We use folium to depict all the locations our vessel of interest appeared (depicted with red markers) and all the locations **other** vessels appeared (depicted with green markers).  When you click on a green marker, you are presented with the MMSI number of the vessel that appeared there.  **If someone is interested in more information after clicking on a green marker, that can be adjusted very easily by adding more information to the popup.** 

The map can be adjusted to different styles and scales as well using folium's built in features.  The map we produced below allows a user to zoom in and out of areas of interest. 

In [21]:
loi = [plotVessels[0][1], plotVessels[0][2]]                              # give a starting point for initializing map

m = folium.Map(location=loi,zoom_start=3, control_scale=True)             # initialize map 

for record in plotVessels:
    mmsi_num = str(record[0])
    if record[0] == mmsi:
        folium.Marker([record[1], record[2]], popup='VOI', icon=folium.Icon(color='red')).add_to(m)
    else:
        folium.Marker([record[1], record[2]], popup=mmsi_num, icon=folium.Icon(color='green')).add_to(m)

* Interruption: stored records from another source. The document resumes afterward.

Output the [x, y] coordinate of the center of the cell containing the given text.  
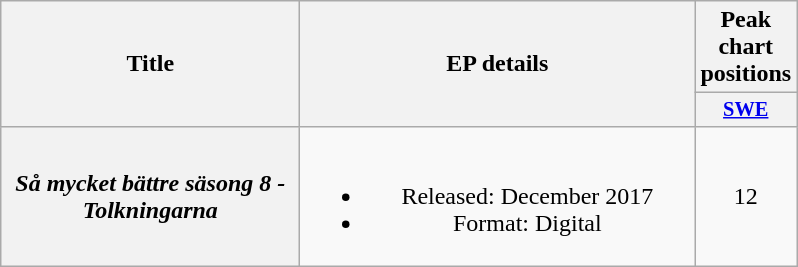
12 [746, 196]
Released: December 2017Format: Digital [498, 196]
SWE [746, 110]
EP details [498, 64]
Peak chartpositions [746, 47]
Title [150, 64]
Så mycket bättre säsong 8 - Tolkningarna [150, 196]
Capture the cell that displays the provided text and extract its (X, Y) central coordinate. 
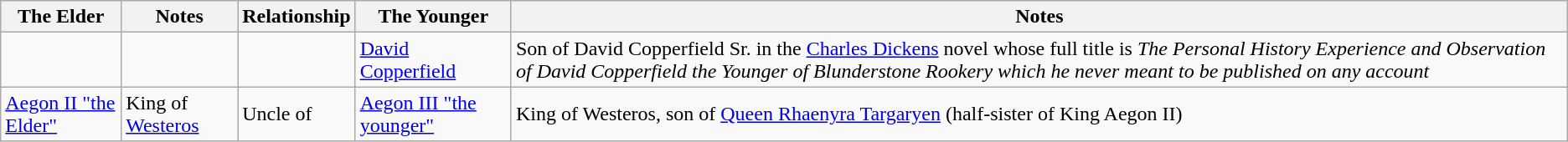
Uncle of (297, 114)
King of Westeros, son of Queen Rhaenyra Targaryen (half-sister of King Aegon II) (1039, 114)
David Copperfield (433, 60)
King of Westeros (179, 114)
Relationship (297, 17)
Aegon II "the Elder" (61, 114)
The Elder (61, 17)
The Younger (433, 17)
Aegon III "the younger" (433, 114)
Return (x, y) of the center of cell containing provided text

m                                                                          # display the map

## Discussion

This seems like a pretty nice way to do some quick analysis.  The space-time-boxes do save quite a bit of time, if speed is important.  However, there is still some upfront time necessary to convert the AIS lat/long/time to a space-time-box ('hash' string).  Of course, there is also the data engineering side of things where AIS data has to be converted to CSV and headers added before the data is included in a MongoDB. 

Using MongoDB seems like the perfect solution for this.  It could not have been more conveniet to upload and access the data on MongoDB.  The various attributes of an AIS record lend themselves to the flexible storage paradigm of MongoDB.  Because we're working with historical AIS data, we are not concerned with velocity of incoming data.  We're also not concerned with voracity, since all the AIS data contains the same bits of information.  MongoDB was a very useful in this case.

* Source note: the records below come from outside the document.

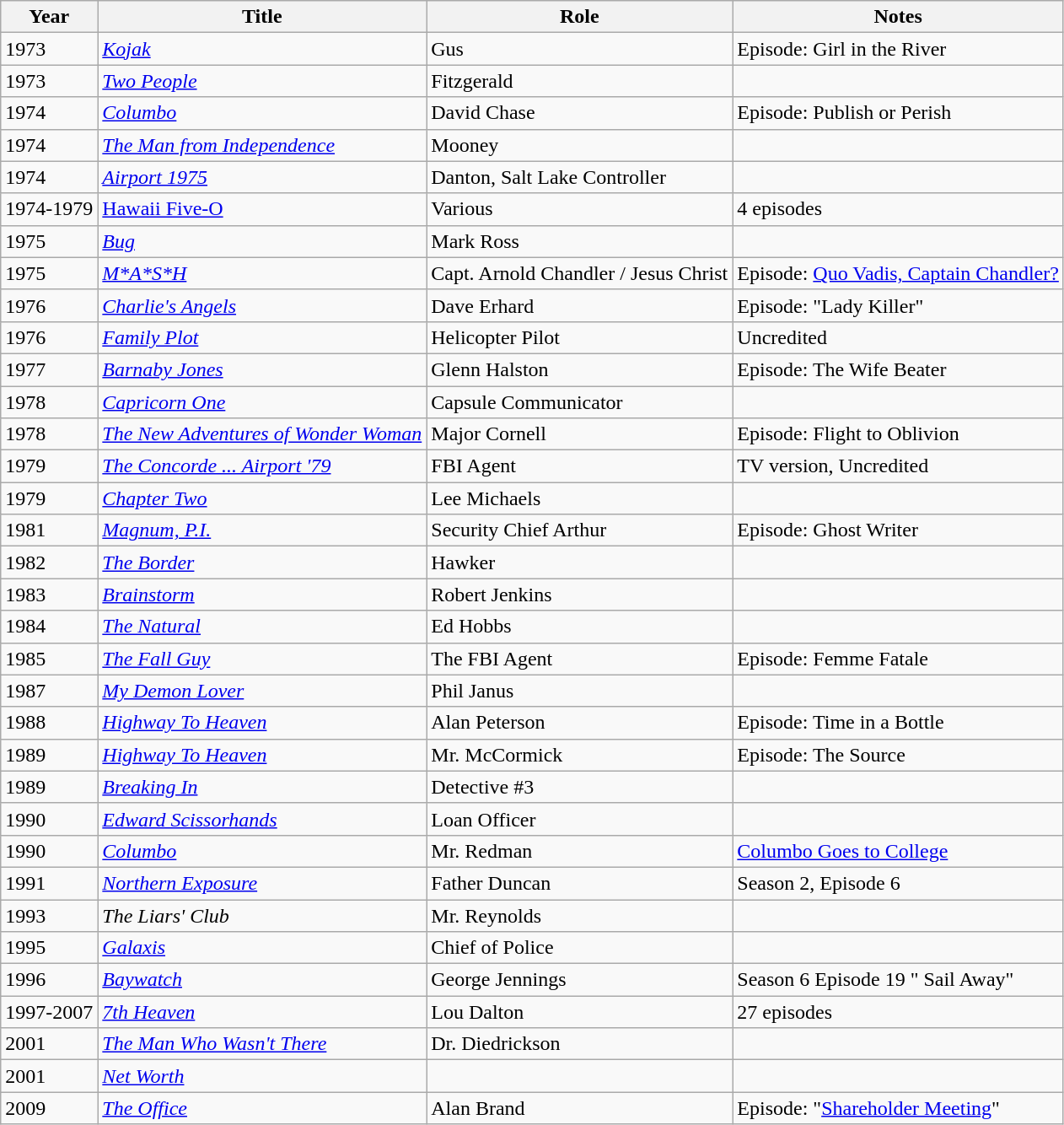
The Concorde ... Airport '79 (262, 466)
2009 (49, 1108)
The New Adventures of Wonder Woman (262, 434)
Mooney (580, 145)
Danton, Salt Lake Controller (580, 177)
David Chase (580, 113)
Barnaby Jones (262, 369)
Mr. Reynolds (580, 915)
1991 (49, 883)
7th Heaven (262, 1012)
The Man from Independence (262, 145)
Alan Brand (580, 1108)
Detective #3 (580, 787)
Chapter Two (262, 498)
The Natural (262, 626)
My Demon Lover (262, 691)
Robert Jenkins (580, 594)
TV version, Uncredited (899, 466)
Episode: Quo Vadis, Captain Chandler? (899, 273)
Magnum, P.I. (262, 530)
Chief of Police (580, 948)
Hawaii Five-O (262, 209)
1985 (49, 658)
1983 (49, 594)
1974-1979 (49, 209)
Lee Michaels (580, 498)
1984 (49, 626)
Capricorn One (262, 402)
1996 (49, 980)
The FBI Agent (580, 658)
1981 (49, 530)
Uncredited (899, 337)
Role (580, 17)
The Office (262, 1108)
The Man Who Wasn't There (262, 1044)
Family Plot (262, 337)
Northern Exposure (262, 883)
Capsule Communicator (580, 402)
The Border (262, 562)
Episode: The Source (899, 755)
1993 (49, 915)
Major Cornell (580, 434)
The Fall Guy (262, 658)
M*A*S*H (262, 273)
Episode: Girl in the River (899, 49)
Lou Dalton (580, 1012)
Dave Erhard (580, 305)
Various (580, 209)
27 episodes (899, 1012)
Title (262, 17)
Columbo Goes to College (899, 851)
Episode: Time in a Bottle (899, 723)
1995 (49, 948)
Fitzgerald (580, 81)
Season 6 Episode 19 " Sail Away" (899, 980)
Phil Janus (580, 691)
1987 (49, 691)
Episode: "Lady Killer" (899, 305)
Kojak (262, 49)
Helicopter Pilot (580, 337)
Episode: Flight to Oblivion (899, 434)
Security Chief Arthur (580, 530)
Episode: "Shareholder Meeting" (899, 1108)
Charlie's Angels (262, 305)
Episode: Ghost Writer (899, 530)
Mark Ross (580, 241)
Notes (899, 17)
Mr. Redman (580, 851)
Glenn Halston (580, 369)
Mr. McCormick (580, 755)
Dr. Diedrickson (580, 1044)
Alan Peterson (580, 723)
Hawker (580, 562)
Capt. Arnold Chandler / Jesus Christ (580, 273)
Galaxis (262, 948)
The Liars' Club (262, 915)
1977 (49, 369)
Airport 1975 (262, 177)
1988 (49, 723)
1997-2007 (49, 1012)
Season 2, Episode 6 (899, 883)
Father Duncan (580, 883)
4 episodes (899, 209)
Episode: Publish or Perish (899, 113)
Bug (262, 241)
Breaking In (262, 787)
Net Worth (262, 1076)
Episode: Femme Fatale (899, 658)
Baywatch (262, 980)
Year (49, 17)
Episode: The Wife Beater (899, 369)
Brainstorm (262, 594)
Gus (580, 49)
Two People (262, 81)
Edward Scissorhands (262, 819)
1982 (49, 562)
George Jennings (580, 980)
Ed Hobbs (580, 626)
FBI Agent (580, 466)
Loan Officer (580, 819)
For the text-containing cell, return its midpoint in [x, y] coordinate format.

This process could be very handy.  Adding some more layers could prove very useful.  AIS data comes with more information; including it in the visualization could be very nice depending on what the research question is.  Additionally, it might also be nice if you could search for more than one vessel of interest.  There could be some more features that you could stack on this.